- TEXT BLOCK -
★ ★ ★ ★ ★ ★ ★

Fabian A. Michelangeli and collaborators
The Melastomataceae are the eighth largest family of flowering plants on the planet with more than 5700 species. The family is pantropical with the bulk of its diversity in the Neotropics, where it is especially diverse in the Andean South America, eastern Brazil and Greater Antilles. Fossil floras suggest that the family may have once been abundant in Laurasia, with the oldest fossils reported from 77 million year old deposits from western North America, but the geographic origin of the family is contentious. Although Melastomataceae are found in many habitat types, they are especially diverse in montane forest systems, and thus, their diversification is likely tied closely to the geologic history of the areas where they occur. The family exhibits fascinating floral morphology, with modifications of parts of the flowers in some groups, to attract and provide stability for pollinators. There are a host of other morphological modifications (e.g., ant and mite domatia) that also likely have played a role in the diversification of the family. While the majority of species are shrubs and small trees, they also consist of annuals to woody or herbaceous epiphytes, vines and emergent trees. Considering the number of species in the family and the massive subclades within parts of the family, such as the genus Miconia s.l. (ca. 1900 spp.), it appears clear that subclades often represent significant rapid radiations with high diversification rates. We will build the largest existing phylogenomic dataset (including ca. 2500 + species) across any major evolutionary group of tropical angiosperms, allowing us to test the geographic origin and subsequent movement of the family, the evolution of morphological characters and associated diversification rate shifts throughout the worldwide distribution of Melastomataceae. Nuclear, single-copy locus and plastome datasets will be easily incorporable into existing large datasets across angiosperms, further filling phylogenetic gaps in our current knowledge of flowering plant relationships in a large group of ca. 90,000 species (the Rosids) with currently only 34% sampling. Results from this highly collaborative project would provide a foundational example that other researchers could follow for tackling diverse and extensively widespread, tropical angiosperm radiations.

★ ★ ★ ★ ★ ★ ★

- EXERCISES TO COMPLETE -
(A) Answer these questions from the text on Melastomataceae.
(i) How many species does the family contain?
(ii) How old are the deposits from which the oldest fossils of the family are reported?
(iii) What share of the Rosids is currently sampled?
(B) Translate this sentence from the text on Melastomataceae into Spanish: "While the majority of species are shrubs and small trees, they also consist of annuals to woody or herbaceous epiphytes, vines and emergent trees."
(C) Write the next few sentences of the text on Melastomataceae, picking up after its final sentence.

- DATA RECORDS -
★ ★ ★ ★ ★ ★ ★

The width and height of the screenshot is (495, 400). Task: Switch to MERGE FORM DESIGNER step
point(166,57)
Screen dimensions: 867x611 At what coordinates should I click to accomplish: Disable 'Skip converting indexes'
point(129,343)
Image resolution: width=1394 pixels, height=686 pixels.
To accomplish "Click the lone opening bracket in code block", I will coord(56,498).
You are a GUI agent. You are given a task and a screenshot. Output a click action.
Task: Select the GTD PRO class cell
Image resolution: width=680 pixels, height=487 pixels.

★ ★ ★ ★ ★ ★ ★

- EXERCISE RESPONSES -
(A)
(i) More than 5700 species.
(ii) 77 million years old, from western North America.
(iii) 34%.

(B) Si bien la mayoría de las especies son arbustos y árboles pequeños, también comprenden desde plantas anuales hasta epífitas leñosas o herbáceas, enredaderas y árboles emergentes.

(C)
A collaborative team of researchers from University of Florida and New York Botanical Garden will train two post-doctoral associates and one graduate student, giving them the necessary tools to further their development as plant systematists and publicly engaged scientists. They will learn bioinformatics techniques for handling capture-seq and genome skimming data for downstream phylogenetic and associated analyses. Both post-doctoral associates will have the opportunity to learn valuable skills in project management, mentoring, course development and herbarium curatorial work. The graduate student involved in this work will have the opportunity to participate in outreach nationally and internationally through museum programs, and a plant systematics workshop to be given in southern Haiti. One short course on plant systematics will be given to students in Peru in association with the post-doctoral associate at New York Botanical Garden. Undergraduate students from Brazil and the US will be trained simultaneously in plant systematics at New York Botanical Garden and will learn scanning electron microscopy techniques along with morphological analytical methods. We will highlight all of our work with exhibits in the Florida Museum of Natural History and New York Botanical Garden, which have a combined annual visitation rate of over 500,000 people.